FFTW / fftw3

DO NOT CHECK OUT THESE FILES FROM GITHUB UNLESS YOU KNOW WHAT YOU ARE DOING. (See below.)
GNU General Public License v2.0
2.71k stars 660 forks source link

fftw_plan_dft_c2r_2d chopping off residual imaginary parts #159

Closed francescoboc closed 5 years ago

francescoboc commented 5 years ago

I ran into an annoying problem that was coming from the fact that the fftw_plan_dft_c2r_2d"chops off" the residual imaginary parts from the rounding error of the IFT. To solve the problem I had to switch to fftw_plan_dft_2dand work with complex arrays. Everything is explained in detail in this Stackoverflow question and answer that I wrote. I think that this behaviour of fftw_plan_dft_c2r_2dshould be mentioned in the guide, as it can lead to problems when used recursively in a sum as I did.

stevengj commented 5 years ago

The c2r transform assumes that the data is equivalent to "half" of an array with conjugate-symmetry, which corresponds to the DFT of real inputs. Since the data is actually slightly over half of the "logical" conjugate-symmetric array, this means that it must contain some redundancy.

If you give the c2r transform "random" complex inputs that don't have the requisite symmetry/redundancy, then the the input gets projected into the requisite subspace and you lose some information.

Moral: only use c2r transforms if the inputs are the output of an r2c transform or equivalent.

francescoboc commented 5 years ago

@stevengj Yes, I understand, but I think that the problem is hidden in that "or equivalent". What does it mean exactly?
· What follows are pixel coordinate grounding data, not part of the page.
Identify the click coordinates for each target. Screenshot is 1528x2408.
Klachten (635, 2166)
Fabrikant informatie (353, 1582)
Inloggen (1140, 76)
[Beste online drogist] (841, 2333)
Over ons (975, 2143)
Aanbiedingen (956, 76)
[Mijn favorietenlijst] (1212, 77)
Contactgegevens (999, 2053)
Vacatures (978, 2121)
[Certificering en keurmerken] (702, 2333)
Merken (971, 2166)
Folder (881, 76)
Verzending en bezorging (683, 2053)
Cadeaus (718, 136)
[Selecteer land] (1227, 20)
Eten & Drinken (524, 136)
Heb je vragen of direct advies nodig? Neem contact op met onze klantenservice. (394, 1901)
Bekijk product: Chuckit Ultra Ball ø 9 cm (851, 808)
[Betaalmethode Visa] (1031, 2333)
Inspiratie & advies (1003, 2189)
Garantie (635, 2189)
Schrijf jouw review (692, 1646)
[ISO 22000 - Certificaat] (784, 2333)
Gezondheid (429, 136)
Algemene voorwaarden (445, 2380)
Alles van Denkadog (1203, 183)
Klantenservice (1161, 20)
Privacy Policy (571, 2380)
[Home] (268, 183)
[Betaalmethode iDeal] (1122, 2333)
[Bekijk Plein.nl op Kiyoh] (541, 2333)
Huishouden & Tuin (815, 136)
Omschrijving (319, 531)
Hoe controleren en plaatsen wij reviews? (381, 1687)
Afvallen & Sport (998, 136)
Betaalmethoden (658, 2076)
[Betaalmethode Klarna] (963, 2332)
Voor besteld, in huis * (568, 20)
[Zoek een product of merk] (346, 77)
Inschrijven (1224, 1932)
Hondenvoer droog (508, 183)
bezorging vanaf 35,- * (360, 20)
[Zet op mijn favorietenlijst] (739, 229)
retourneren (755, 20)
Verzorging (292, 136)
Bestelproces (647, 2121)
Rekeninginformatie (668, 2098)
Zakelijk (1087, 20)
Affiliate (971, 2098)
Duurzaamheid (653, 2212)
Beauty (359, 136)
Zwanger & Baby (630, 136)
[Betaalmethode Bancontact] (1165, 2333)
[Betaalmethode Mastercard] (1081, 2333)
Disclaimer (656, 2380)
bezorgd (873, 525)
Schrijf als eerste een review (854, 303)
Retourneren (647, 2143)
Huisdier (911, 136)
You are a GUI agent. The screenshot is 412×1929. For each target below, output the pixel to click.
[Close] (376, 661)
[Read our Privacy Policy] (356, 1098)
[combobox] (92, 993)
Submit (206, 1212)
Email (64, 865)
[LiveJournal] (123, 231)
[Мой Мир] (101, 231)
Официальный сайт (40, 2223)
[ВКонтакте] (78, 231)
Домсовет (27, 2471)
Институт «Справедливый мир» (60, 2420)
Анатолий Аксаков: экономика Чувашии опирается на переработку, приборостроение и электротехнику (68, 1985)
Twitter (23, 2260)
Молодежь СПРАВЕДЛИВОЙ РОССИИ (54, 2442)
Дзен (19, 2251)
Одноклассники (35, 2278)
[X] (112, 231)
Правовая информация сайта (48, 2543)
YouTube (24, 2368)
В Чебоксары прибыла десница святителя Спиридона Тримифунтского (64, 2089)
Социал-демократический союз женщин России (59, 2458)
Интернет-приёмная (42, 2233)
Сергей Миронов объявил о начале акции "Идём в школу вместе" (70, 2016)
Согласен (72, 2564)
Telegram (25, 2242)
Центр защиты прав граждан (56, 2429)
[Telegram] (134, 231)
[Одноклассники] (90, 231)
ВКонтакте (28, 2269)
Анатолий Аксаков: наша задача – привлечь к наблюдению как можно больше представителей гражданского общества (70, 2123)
Because in my case I was not giving at all "random" complex inputs to c2r, I was giving an array obtained from a r2c transform, on which I did some operations (of course I was doing operations, what would be the point of doing r2c and then straight away c2r to obtain the identity operation?).

Please, have a look at my Stackoverflow post, and you will see what I mean. The code is now written using fftw_plan_dft_2d, and not the c2r, r2c anymore, but you can easily imagine how it was before (if you can't, I can rewrite the code and send it to you). And it was not working, the only way to make it work has been to consider the dh array as complex, a thing that I couldn't have done using c2r. It took me almost 2 months to figure it out.

I also found another SO question of 7 years ago which describes EXACTLY the same problem.

Moral: using c2r and r2c transforms to implement pseudospectral methods to integrate PDEs is NOT a good idea. But I insist: this should be mentioned somewhere in the guide.

stevengj commented 5 years ago

You have to do operations that preserve the conjugate symmetry, i.e. that produce an array that could have been the result of an r2c transform. For example, multiplying by a real scalar, or elementwise multiplying the results of two r2c transforms for a convolution, or summing the results of two r2c transforms.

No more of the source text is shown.